Als Fehlermeldung wird immer 
H:\Programmieren\Übung>javac RandomArray1.java
RandomArray1.java:33: <identifier> expected
                System.out.print(neu);
                                ^
RandomArray1.java:33: <identifier> expected
                System.out.print(neu);
                                    ^
2 errors
                                             ausgegeben...

Wer kann mir bei meinem Problem helfen?
MfG Proxxic


----------



## vfl_freak (15. Oktober 2008)

Hallo,
bitte DRINGEND die Code-Tags (Button '#') benutzen - so ist das Ganze so ziemlich unleserlich ist 

Aber wenn ich das richtig sehe, ist die VAR '*neu'* innerhalb der Funktion '_print_' deklariert und kann somit außerhalb beim Aufruf von '_System.out.print_' nicht bekannt sein .....

Gruß
Klaus


----------



## proXXic (15. Oktober 2008)

Hallo Klaus,

also du meinst das ich die VAR neu im main deklarieren soll?

Das mit den Buttons hab ich nicht gewusst sorry

Hab mich erst vorner halben Stunde angemeldet xD...

MfG
Proxxic


----------



## vfl_freak (15. Oktober 2008)

Hallo proXXic,

genau - das besagt ja auch Deine Fehlermeldung, dass 'neu' an der Stelle nicht bekannt!

Zudem ist "_System.out.print()_" eine SYSTEM-Funktion und nicht etwa die von Dir deklarierte Funktion "_print_"! 

Ich vermute mal, dass Du vor hattest, den Inhalt von '_neu_', der in "_print_" gefüllt wurde auszugeben, ja?
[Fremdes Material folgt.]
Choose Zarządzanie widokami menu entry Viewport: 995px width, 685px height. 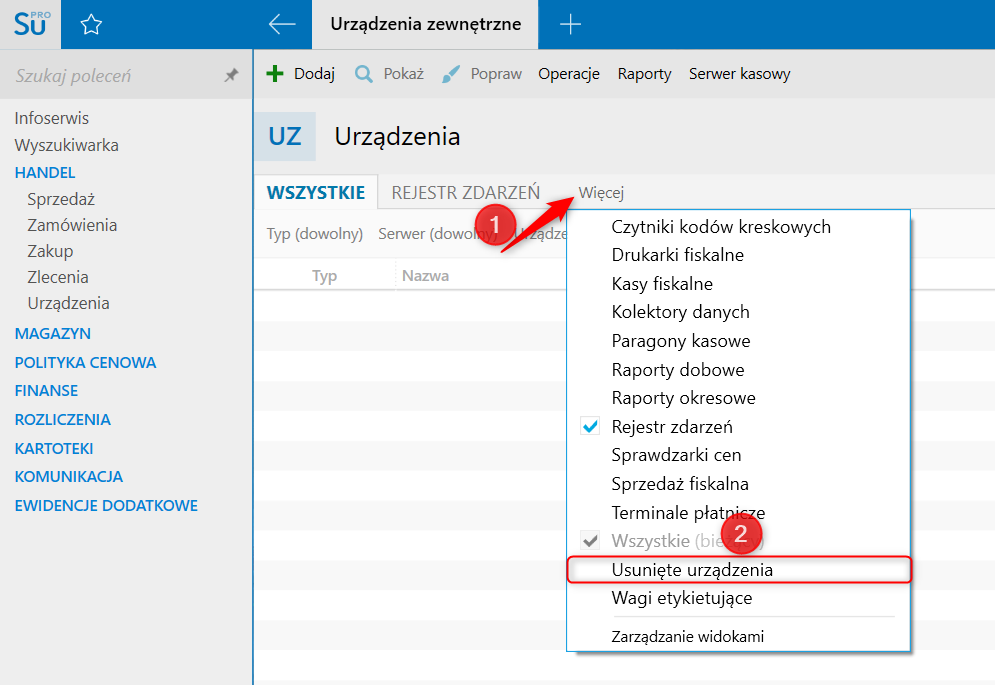688,636
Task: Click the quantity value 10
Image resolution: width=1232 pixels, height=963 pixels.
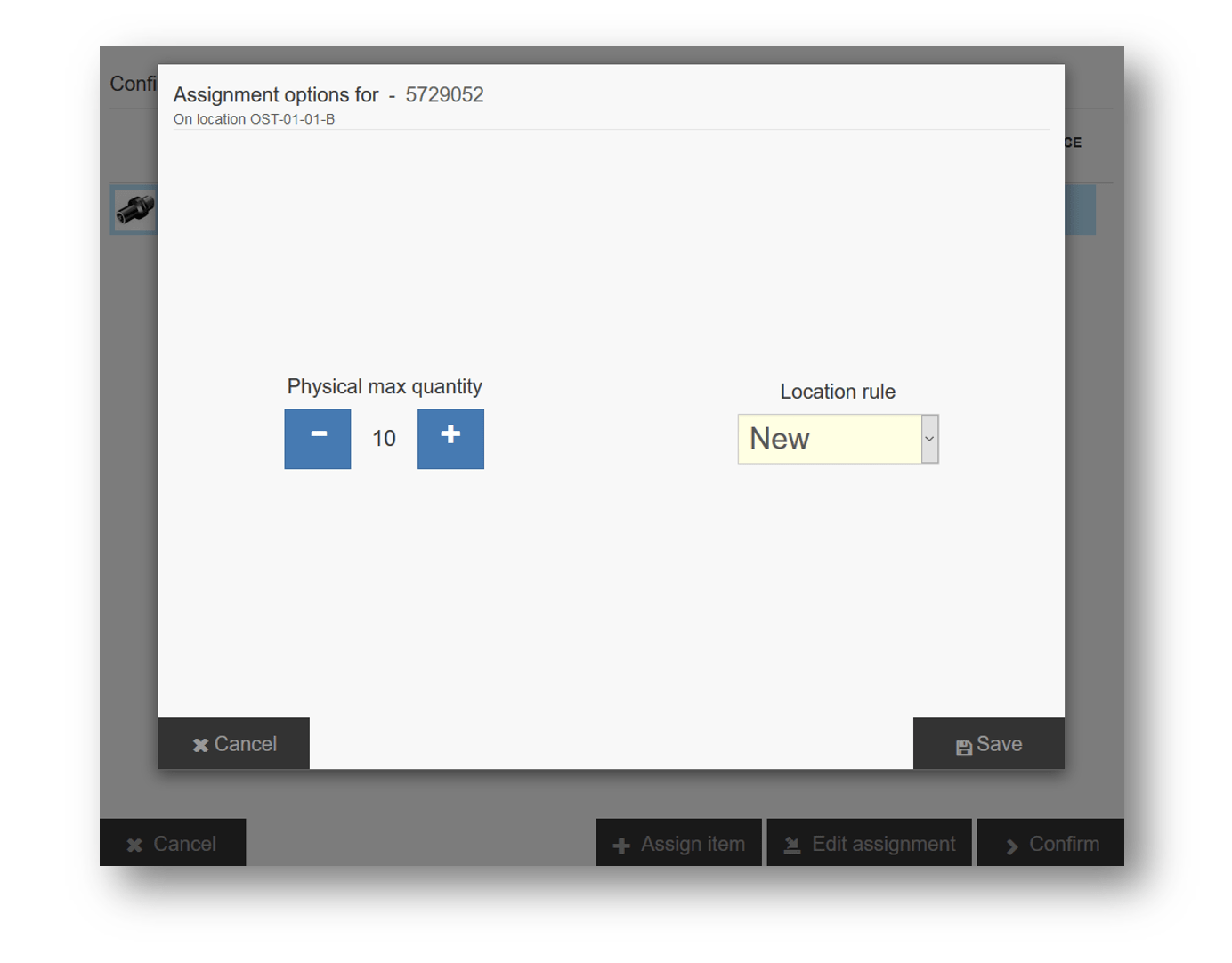Action: pos(384,439)
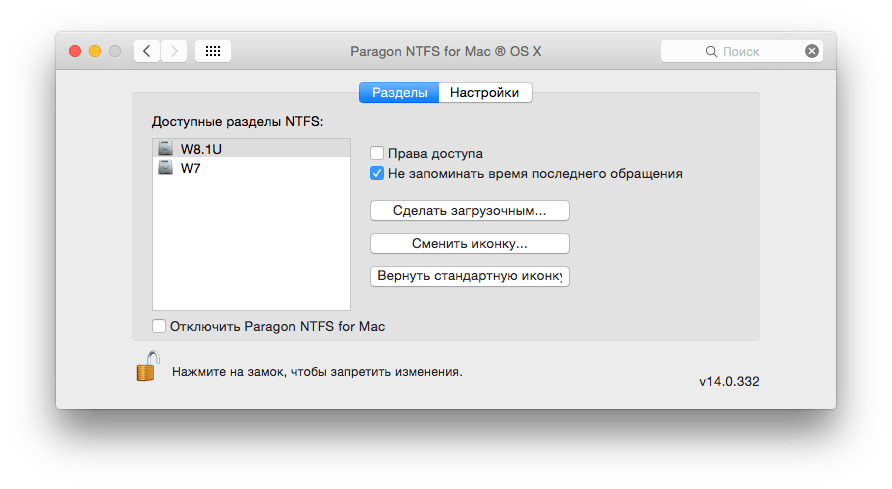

Dann musst Du mit Deiner Funktion "_print_" auch den zurückgeben und ein VAR zuweisen, die dann mit "_System.out.print()_" ausgegeben werden kann!

Gruß
Klaus

EDIT: Jau, jetzt sieht das oben schön aus -Danke .... 
EDIT-2: was ist denn "blubb"? Ist auch nicht definiert!
EDIT-3: zudem rufst Du in "main" Deine Funktion 'print' OHNE Parameter auf!


----------



## proXXic (15. Oktober 2008)

blubb ist eigentlich neu^^ hab ich vergessen zu ändern... sry xD

Das Problem ist das ich aus "public static void print" nix zurückgeben kann... da es ja void ist!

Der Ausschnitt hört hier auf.